(WHAT IS REQUIRED): Transcribe the passage of the piece on middle managers below, starting with the words containing "The article criticising" and ending with "something like that.".

=== DOCUMENT TEXT ===

Building a better hierarchy: Why middle managers matter

It’s become fashionable over the years to have a go at middle managers. They tend to get blamed for everything that is wrong in an organisation. These plodding mediocrities stifle innovation. Even if they don’t stop change altogether, they slow it down, as the initial energy and enthusiasm gets sapped by layers of bureaucracy. Wouldn’t it be better if the C-suite could just engage with the front line without all those jobsworths getting in the way? Really, it would be better if they were all fired. They’ll none of ’em be missed.

The article criticising middle managers is a hardy perennial. It’s second only to those tedious pieces making fun of corporate jargon. Stuck for what to write in your business column this month? Have another go at middle managers.

The idea that organisations can get rid of middle managers is seductive and aligns neatly with many other management ideas that have appeared over the last couple decades. Get the right culture, the right values and engage the employees and people will, y’know, just kinda do stuff without needing to be asked or told. Imbue them with the corporate ethos and they will need a lot less managing so you can save yourself a fortune. Or something like that.

=== DATASET CONTENT ===

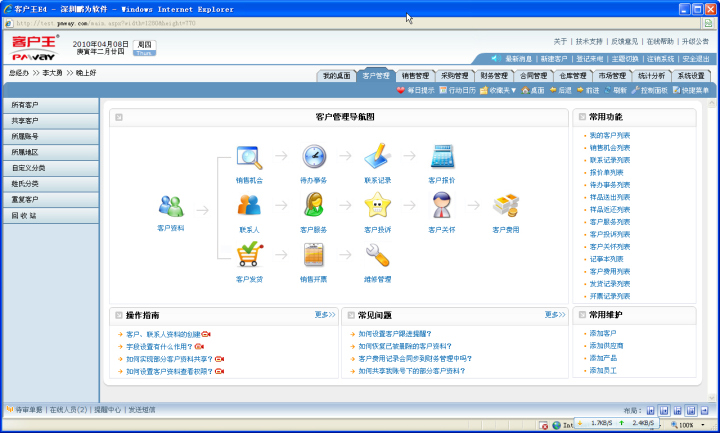
Task: Click 添加客户 link under 常用维护
Action: pos(603,333)
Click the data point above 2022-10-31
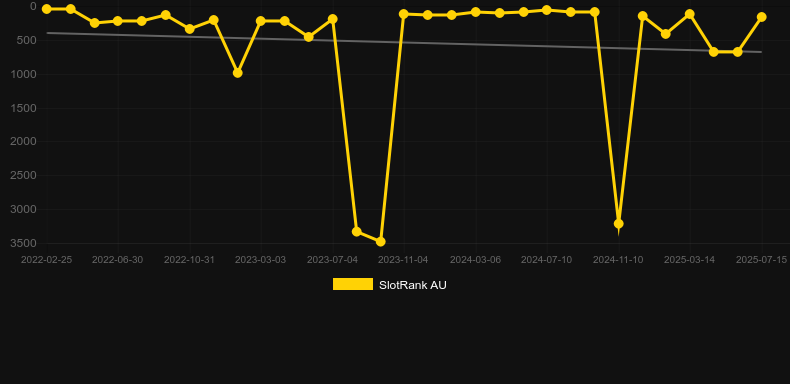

===

(WRITTEN ANSWER):
The article criticising middle managers is a hardy perennial. It’s second only to those tedious pieces making fun of corporate jargon. Stuck for what to write in your business column this month? Have another go at middle managers.

The idea that organisations can get rid of middle managers is seductive and aligns neatly with many other management ideas that have appeared over the last couple decades. Get the right culture, the right values and engage the employees and people will, y’know, just kinda do stuff without needing to be asked or told. Imbue them with the corporate ethos and they will need a lot less managing so you can save yourself a fortune. Or something like that.